What is the diagnostics market?
Distinctions in diagnostics are made between in vitro tests, imaging agents and diagnostic devices. In vitro diagnostics analyse samples taken from the body, including hair or blood. Pregnancy and rapid HIV tests, along with DNA sequencing machines are often regulated as devices.
Diagnostic devices, whether mechanical, optical or electric, can range from the oldest and simplest tools used to help identify disease, eg a stethoscope, to complex MRI machines.
Finally, imaging agents are substances injected into a patient that help in the identification of structures and substances in the body using radiographic equipment. Both MRI contrast agents and PET tracers in the detection of beta amyloid for the diagnosis of Alzheimer’s disease are examples of imaging agents.
How is the success or failure of a diagnostic test evaluated?
One of the most commonly used measures of a diagnostic test’s efficacy is the percentage of true positive to true negative results it returns. In a perfect case study, you would expect a test where all patients who are positive (P) or negative (N) for a condition are represented by an accurate true positive (TP) or true negative (TN) result. By evaluating TP rates, we can define a test’s ‘sensitivity’, or true positive rate (TP/P).
TP/P, the proportion of positive results that are truly accurate, is directly related to the false negative rate (FN/P), or the ratio of those patients who had a disease but received a false negative result.
If a test has a sensitivity rating of 99%, it would therefore have an FN/P false positive rate of 1%. The other side of sensitivity is a test’s specificity, also known as its true negative rate. The true negative rate (TN/N) is naturally related to a test’s false positive ratio, in a similar way to sensitivity. A specificity rate of 90% therefore has a false positive rate of 10%.
How are sensitivity and specificity interrelated?
There is a balance to be struck between a test’s specificity and sensitivity. In some cases, this is due to the threshold at which a test returns a positive result. For example, a test that reads biomarkers in the blood will set a certain concentration of markers that represent a positive result.
If that threshold is too high, the test would deliver a very high proportion of true positive results, given that only those patients with severe cases of a disease would produce sufficient biomarkers to pass the test’s threshold. Such a test would have a high level of sensitivity, but by extension a low specificity.
This is because those who suffer only mildly from the disease or are in its earliest stages have fewer biomarkers in their blood than the high threshold set for the test, will receive a false negative result initially and may go on to test positive. The relationship between specificity and sensitivity is captured in a receiver operating characteristic (ROC) curve (Exhibit 1).
How do we discover a test’s efficacy in clinical trials?
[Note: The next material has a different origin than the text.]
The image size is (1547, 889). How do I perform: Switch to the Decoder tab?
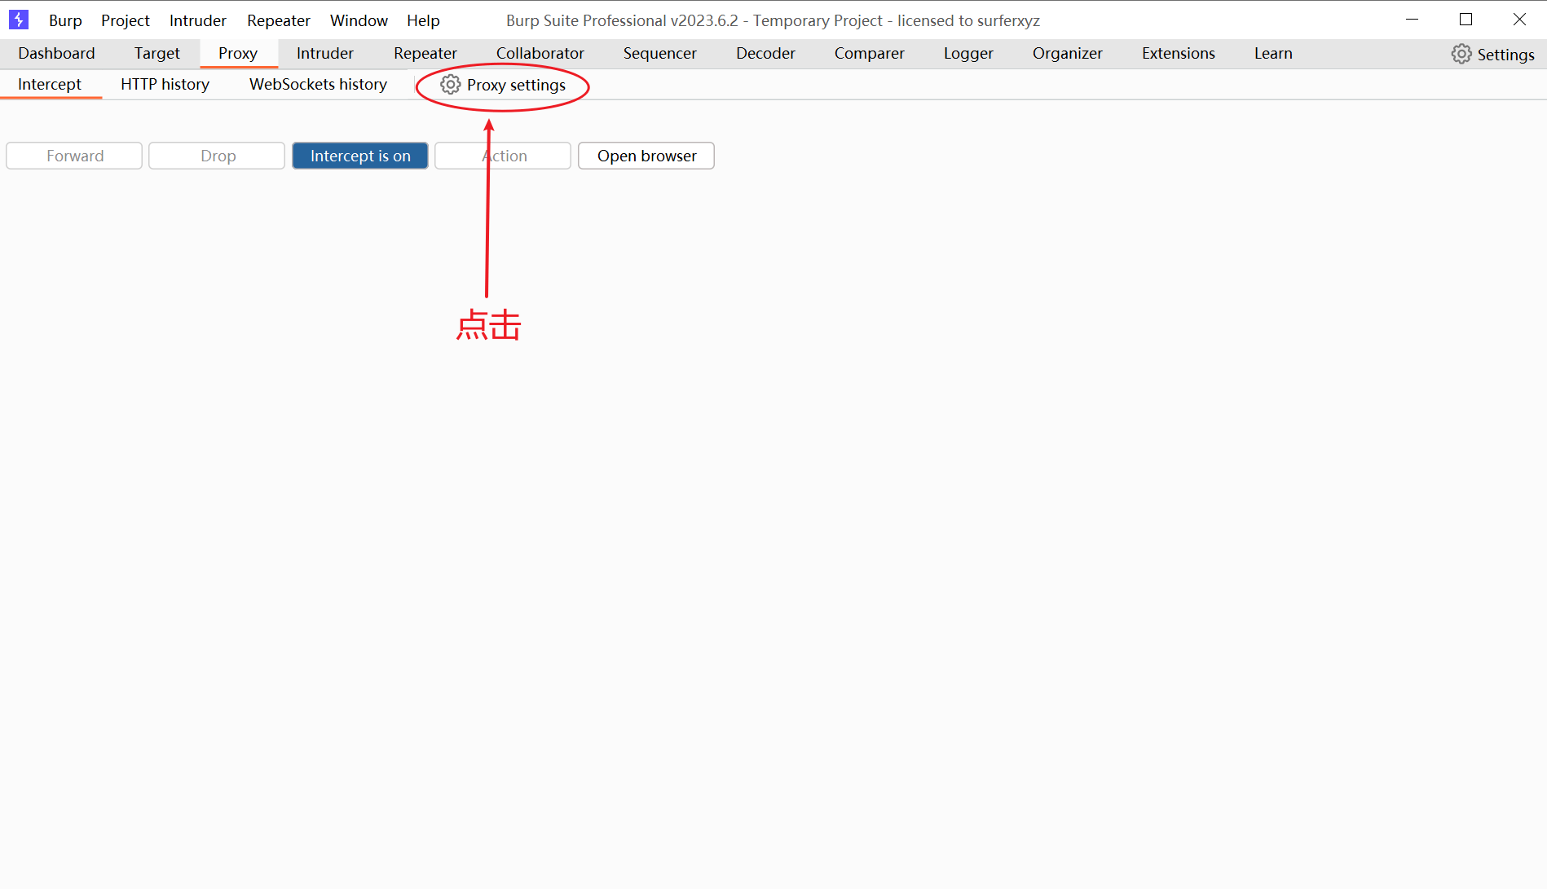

Clinical studies in the diagnostics field are not well defined in the same way as Phase I, II and III studies in the therapeutics field. The level of clinical data needed for approval in a diagnostic study can vary significantly, depending on the use and design of the test.
In addition, these studies may need to test hundreds or even thousands of patient samples prospectively so may not be as expensive as a drug trial, but can take considerable time as the experimental diagnostic results are correlated with either a gold standard test, or a clinical diagnosis. However, even with their diversity, clinical studies can still be broadly split into retrospective and prospective studies.
A retrospective study involves collecting samples from patients previously tested for or diagnosed with a disease and comparing the results of the test with medical records. Retrospective studies are regularly conducted during the early stages of a test’s development, since they are cheap and useful for working out the basic parameters/guidelines of a newly developed test.
Later in development, prospective studies are the norm required for certain regulatory approvals. Here, the parameters of a test are decided before the trial, prospectively. The tests are then carried out in the setting in which the drug will be used on the market, as patients present at a clinic. The patients are then tested with established methods and the results compared. Prospective studies are nearly always used when seeking approval for a new diagnostic, as the results gathered more closely reflect real world conditions.
How else do real world conditions relate to diagnostic studies?
Developing a highly accurate test is not necessarily enough to gain regulatory approval. Developers also have to prove that their test is clinically useful, can affect patient outcomes and, in the case of point-of-care (PoC) diagnostics, is robust enough to be used outside a laboratory environment, and even by the patient at home.
There have been many cases where tests have been clinically accurate but failed to prove clinically valid. For example, the prostate-specific antigen (PSA) test for prostate cancer has a high degree of accuracy, with a specificity of 85%. However, the test is not recommended for those over 70 years of age by a number of national bodies in their clinical guidelines, including the US Preventive Services Task Force. This is because PSA screening has been found, in some clinical utility studies, to have no impact on mortality rates in those over 70, given the long course of the disease.
Companies do not always have to demonstrate clinical utility through a study to get approval for a product. That said, utility studies are often used by regulatory bodies when determining treatment guidelines, and can be important indicators of future commercial success.